--- Records for this exercise ---
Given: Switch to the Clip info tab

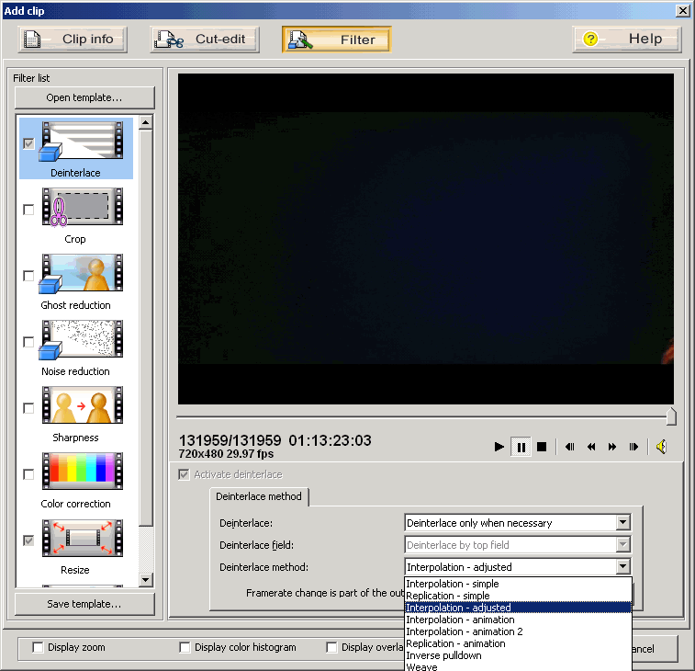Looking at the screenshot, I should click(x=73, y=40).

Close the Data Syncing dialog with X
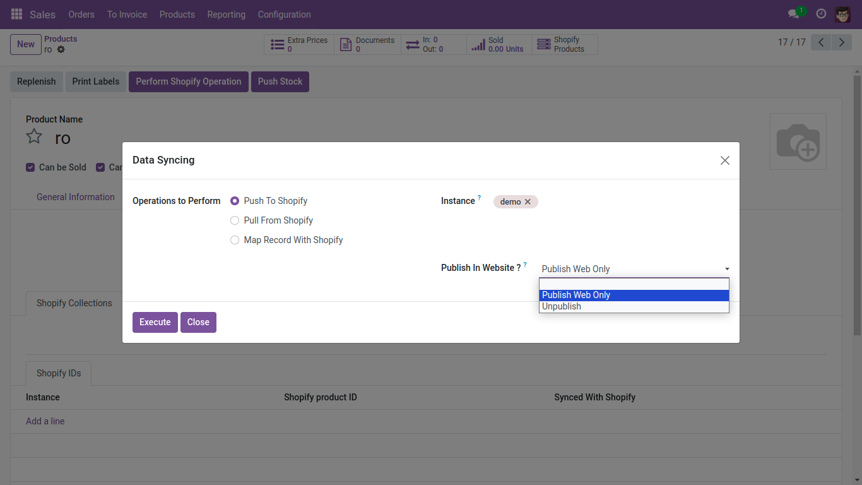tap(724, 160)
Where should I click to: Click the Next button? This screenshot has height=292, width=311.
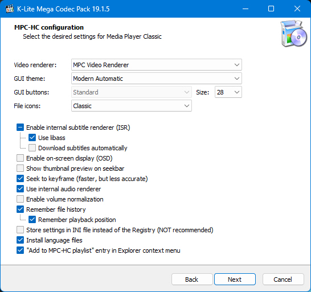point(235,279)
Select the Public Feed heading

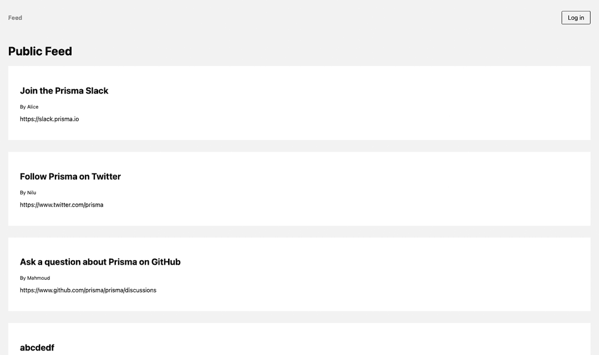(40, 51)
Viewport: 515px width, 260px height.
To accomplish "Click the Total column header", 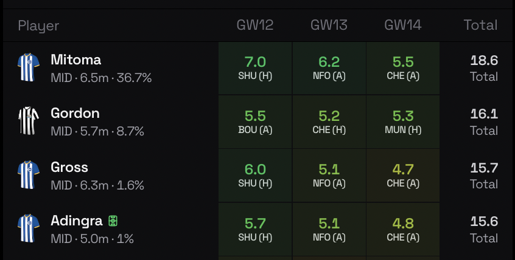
---
→ **Exercise brief**: Copy exactly, and only, the lines from the line containing "Viewport: 515px width, 260px height." through the final line of the material above, with no pictures.

→ **Answer section**:
Viewport: 515px width, 260px height.
To accomplish "Click the Total column header", 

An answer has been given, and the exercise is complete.